** Opening SUPPLIED DATA block **

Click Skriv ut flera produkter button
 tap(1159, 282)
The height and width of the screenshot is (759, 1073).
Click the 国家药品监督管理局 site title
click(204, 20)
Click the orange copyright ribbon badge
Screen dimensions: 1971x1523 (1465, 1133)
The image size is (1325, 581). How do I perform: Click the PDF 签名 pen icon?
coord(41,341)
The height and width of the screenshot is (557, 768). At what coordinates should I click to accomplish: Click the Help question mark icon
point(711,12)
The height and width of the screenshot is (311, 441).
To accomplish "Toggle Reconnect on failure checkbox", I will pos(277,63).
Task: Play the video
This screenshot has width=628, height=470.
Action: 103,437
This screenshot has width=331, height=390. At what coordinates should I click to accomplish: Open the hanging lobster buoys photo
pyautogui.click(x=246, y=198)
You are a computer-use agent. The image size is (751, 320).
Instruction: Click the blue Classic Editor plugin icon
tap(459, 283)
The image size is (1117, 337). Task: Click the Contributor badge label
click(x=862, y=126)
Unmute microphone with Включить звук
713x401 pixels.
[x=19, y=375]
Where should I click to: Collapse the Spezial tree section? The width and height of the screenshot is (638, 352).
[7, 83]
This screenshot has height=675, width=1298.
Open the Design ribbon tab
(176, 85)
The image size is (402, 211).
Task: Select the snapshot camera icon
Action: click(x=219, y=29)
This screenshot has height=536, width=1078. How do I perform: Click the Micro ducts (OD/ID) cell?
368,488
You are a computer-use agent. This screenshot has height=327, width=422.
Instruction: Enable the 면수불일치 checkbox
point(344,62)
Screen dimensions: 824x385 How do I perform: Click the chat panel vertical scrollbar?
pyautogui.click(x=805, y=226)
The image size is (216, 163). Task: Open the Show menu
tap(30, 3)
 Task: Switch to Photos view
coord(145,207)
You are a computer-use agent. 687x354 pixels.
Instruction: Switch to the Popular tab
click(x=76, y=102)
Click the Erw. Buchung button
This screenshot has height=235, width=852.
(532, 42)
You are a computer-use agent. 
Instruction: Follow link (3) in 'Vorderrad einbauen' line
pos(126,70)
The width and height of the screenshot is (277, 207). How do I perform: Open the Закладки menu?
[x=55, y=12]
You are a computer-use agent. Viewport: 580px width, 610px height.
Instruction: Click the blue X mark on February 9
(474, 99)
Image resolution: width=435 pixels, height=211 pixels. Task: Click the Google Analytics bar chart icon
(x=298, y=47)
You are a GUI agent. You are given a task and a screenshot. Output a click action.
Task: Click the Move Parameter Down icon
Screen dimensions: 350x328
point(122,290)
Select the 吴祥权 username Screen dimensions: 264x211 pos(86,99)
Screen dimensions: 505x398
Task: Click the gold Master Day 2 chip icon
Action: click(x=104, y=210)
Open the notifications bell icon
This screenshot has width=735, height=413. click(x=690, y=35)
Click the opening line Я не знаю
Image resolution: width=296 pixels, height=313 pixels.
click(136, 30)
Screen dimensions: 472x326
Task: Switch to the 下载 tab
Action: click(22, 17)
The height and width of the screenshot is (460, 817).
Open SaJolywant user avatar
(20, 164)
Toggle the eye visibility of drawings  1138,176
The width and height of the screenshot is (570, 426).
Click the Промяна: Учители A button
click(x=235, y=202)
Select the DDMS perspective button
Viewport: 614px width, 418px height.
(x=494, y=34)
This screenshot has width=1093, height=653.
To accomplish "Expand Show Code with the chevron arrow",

** Closing SUPPLIED DATA block **

▶ **TO DO**
All of the material should be copied verbatim.

▶ **WRITTEN RESPONSE**
Click Skriv ut flera produkter button
 tap(1159, 282)
The height and width of the screenshot is (759, 1073).
Click the 国家药品监督管理局 site title
click(204, 20)
Click the orange copyright ribbon badge
Screen dimensions: 1971x1523 (1465, 1133)
The image size is (1325, 581). How do I perform: Click the PDF 签名 pen icon?
coord(41,341)
The height and width of the screenshot is (557, 768). At what coordinates should I click to accomplish: Click the Help question mark icon
point(711,12)
The height and width of the screenshot is (311, 441).
To accomplish "Toggle Reconnect on failure checkbox", I will pos(277,63).
Task: Play the video
This screenshot has width=628, height=470.
Action: 103,437
This screenshot has width=331, height=390. At what coordinates should I click to accomplish: Open the hanging lobster buoys photo
pyautogui.click(x=246, y=198)
You are a computer-use agent. The image size is (751, 320).
Instruction: Click the blue Classic Editor plugin icon
tap(459, 283)
The image size is (1117, 337). Task: Click the Contributor badge label
click(x=862, y=126)
Unmute microphone with Включить звук
713x401 pixels.
[x=19, y=375]
Where should I click to: Collapse the Spezial tree section? The width and height of the screenshot is (638, 352).
[7, 83]
This screenshot has height=675, width=1298.
Open the Design ribbon tab
(176, 85)
The image size is (402, 211).
Task: Select the snapshot camera icon
Action: click(x=219, y=29)
This screenshot has height=536, width=1078. How do I perform: Click the Micro ducts (OD/ID) cell?
368,488
You are a computer-use agent. This screenshot has height=327, width=422.
Instruction: Enable the 면수불일치 checkbox
point(344,62)
Screen dimensions: 824x385 How do I perform: Click the chat panel vertical scrollbar?
pyautogui.click(x=805, y=226)
The image size is (216, 163). Task: Open the Show menu
tap(30, 3)
 Task: Switch to Photos view
coord(145,207)
You are a computer-use agent. 687x354 pixels.
Instruction: Switch to the Popular tab
click(x=76, y=102)
Click the Erw. Buchung button
This screenshot has height=235, width=852.
(532, 42)
You are a computer-use agent. 
Instruction: Follow link (3) in 'Vorderrad einbauen' line
pos(126,70)
The width and height of the screenshot is (277, 207). How do I perform: Open the Закладки menu?
[x=55, y=12]
You are a computer-use agent. Viewport: 580px width, 610px height.
Instruction: Click the blue X mark on February 9
(474, 99)
Image resolution: width=435 pixels, height=211 pixels. Task: Click the Google Analytics bar chart icon
(x=298, y=47)
You are a GUI agent. You are given a task and a screenshot. Output a click action.
Task: Click the Move Parameter Down icon
Screen dimensions: 350x328
point(122,290)
Select the 吴祥权 username Screen dimensions: 264x211 pos(86,99)
Screen dimensions: 505x398
Task: Click the gold Master Day 2 chip icon
Action: click(x=104, y=210)
Open the notifications bell icon
This screenshot has width=735, height=413. click(x=690, y=35)
Click the opening line Я не знаю
Image resolution: width=296 pixels, height=313 pixels.
click(136, 30)
Screen dimensions: 472x326
Task: Switch to the 下载 tab
Action: click(22, 17)
The height and width of the screenshot is (460, 817).
Open SaJolywant user avatar
(20, 164)
Toggle the eye visibility of drawings  1138,176
The width and height of the screenshot is (570, 426).
Click the Промяна: Учители A button
click(x=235, y=202)
Select the DDMS perspective button
Viewport: 614px width, 418px height.
(x=494, y=34)
This screenshot has width=1093, height=653.
To accomplish "Expand Show Code with the chevron arrow",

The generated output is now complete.